Paris Vega (16:40.972)

That’s a really cool insight. That makes sense. Okay, I interrupted the story of growth there for a minute. Let’s see if we can pick back up where we were.

Ali Schwanke (16:49.962)

Oh yeah, no worries. So, I mean, after the pandemic, uh, after things kind of like escalated upward for us, um, you know, post pandemic, we’re obviously living in that world right now, but we’re finding that, um, something I’m learning that what you think sometimes is a differentiation is not that important to your customers. And so we’d, uh, we’d tried to achieve like a certain level of HubSpot solutions, partner status, which is important to us and our, how we get commissions, what sort of perks we get from HubSpot.

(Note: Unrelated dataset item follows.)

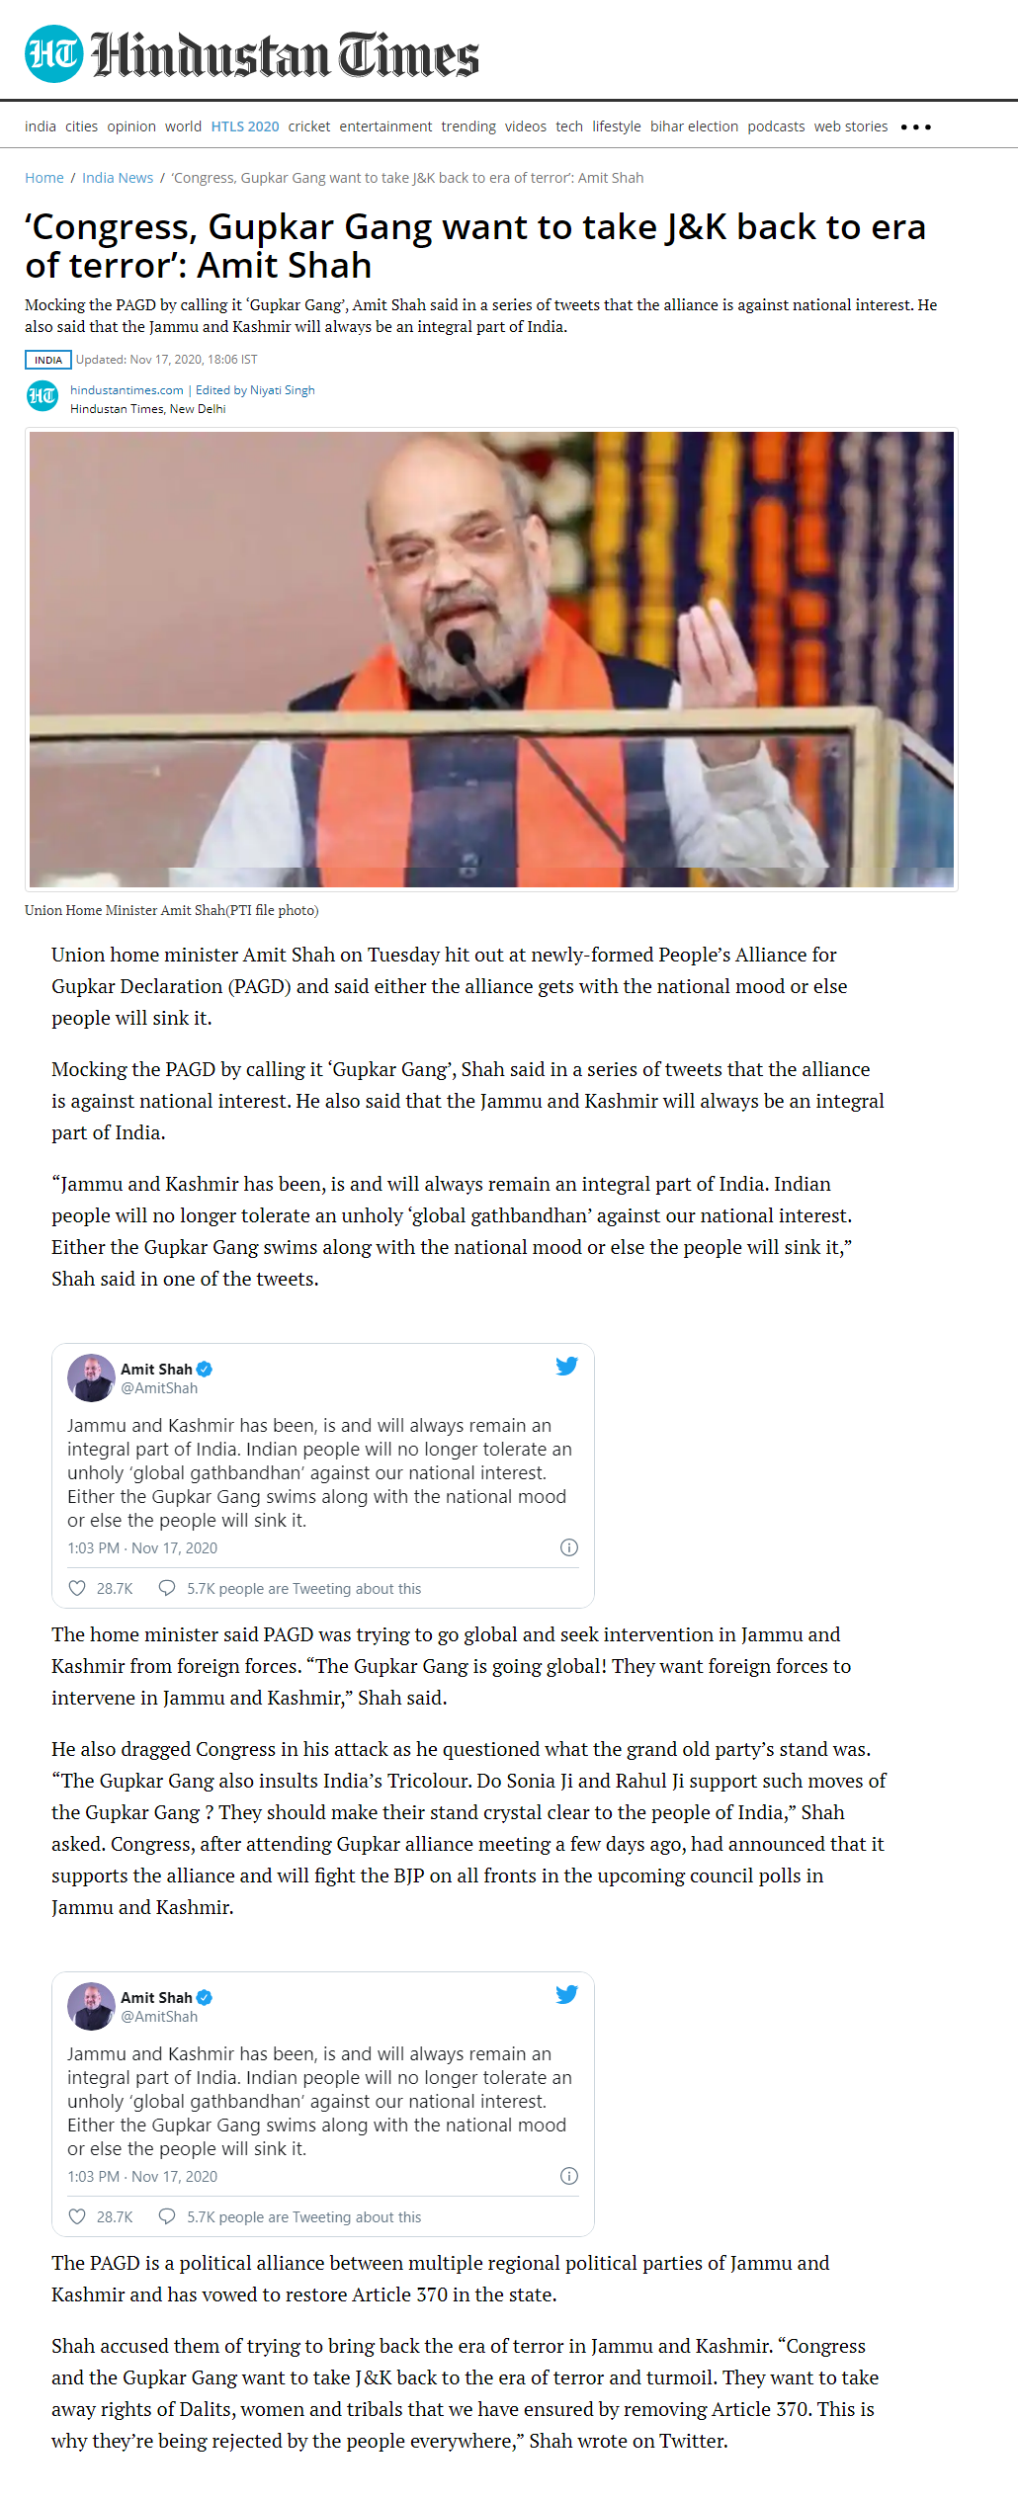Like the first tweet with heart icon
This screenshot has width=1018, height=2501.
point(77,1588)
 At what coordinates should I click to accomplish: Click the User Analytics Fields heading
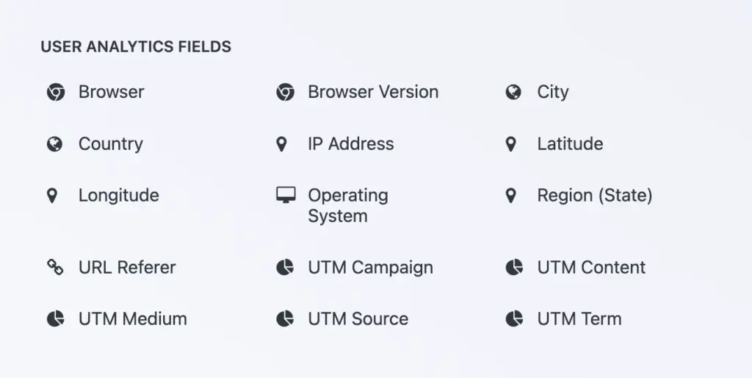pos(136,47)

but no customer that’s trying to find a HubSpot partner is like, are you diamond? Are you elite? Are you like, they don’t care. They’re just like, you know what, like I expect you to know it better than I do. That’s our expectation. But now what we’ve realized is typically professional service companies like agencies grow through business development, relationships, attendance at trade shows and that sort of thing. Since we’ve got this lead channel on YouTube,

Paris Vega (17:27.898)

Yeah. Right. Yeah.

Ali Schwanke (17:48.73)

Our go teamwork at Motion is so much different than our competitors that we’re, we’re changing in mate, like how we offer those services. We’re offering a much more of a training perspective than a service delivery. So we’re still working through some of those, those motions, but, um, our growth is largely dependent on our ability to land and expand accounts now versus get giant retainers like HubSpot used to tell you to do back in like 2018.

Paris Vega (18:17.358)

And since you’re in the YouTube world, are you focused on kind of tweaking the YouTube SEO and looking at YouTube from that angle of trying to optimize from the SEO perspective? Can you talk a little bit about YouTube SEO?

Ali Schwanke (18:30.218)

Yeah, I think it’s an interesting time to be a marketer. I mean, probably every marketer in any, at any point in time has said that because things were always changing. But given the landscape of AI, YouTube is, YouTube’s having a silver, um, silver hay day for a while because you still can’t replicate someone’s face very authentically at this point. They’re working on technology. It’s coming. But I think that if you watch our videos, you can see the personalities that exist in our company.

Paris Vega (18:53.928)

Thank you.

Ali Schwanke (18:57.674)

as opposed to, you know, here’s an AI avatar showing you the features of this software. Like we’re inserting problem specific scenarios. We’re talking about, well, I was working with a client last week and they ran into this very issue and you know what they didn’t think about? You know, you’re just adding so much more rich context. So companies that lean into YouTube as a lead generation source, the best part about that is trust is built with interaction with value over time.

Paris Vega (19:04.568)

Yeah.

Ali Schwanke (19:25.822)

And so if I can accelerate a relationship by having, let’s say 10 meetings in two days, cause you watched 10 videos in two days, you feel like you know me and it’s like, we have sales close of people we’ve never met before cause they watched so many videos that we feel like we’ve already had that many meetings with them.

Paris Vega (19:49.186)

really cool. So you said interaction with value over time. Valuable interaction over time. Okay that makes a lot of sense and so you’re yeah you’re basically scaling yourself, decentralizing your ability to meet with your YouTube version of yourself. Your 24-7 salesperson that’s just out there talking to hopefully millions of people every day whenever they’re watching your videos and then they’re all

Ali Schwanke (19:51.01)

Mm-hmm.

Paris Vega (20:17.326)

prepped and ready to close the deal by the time you actually meet with them.

Ali Schwanke (20:19.21)

Yeah. And I will say the thing we’ve learned, like if folks are looking to use YouTube as a lead generation mechanism, there’s probably three key factors they have to keep in mind. One is you may strike it big in creating a really great video that outperforms your competition, but it is a continual show up game. Like people continue to look for more content from you. So you just have to be in it for the long haul. And it’s not a.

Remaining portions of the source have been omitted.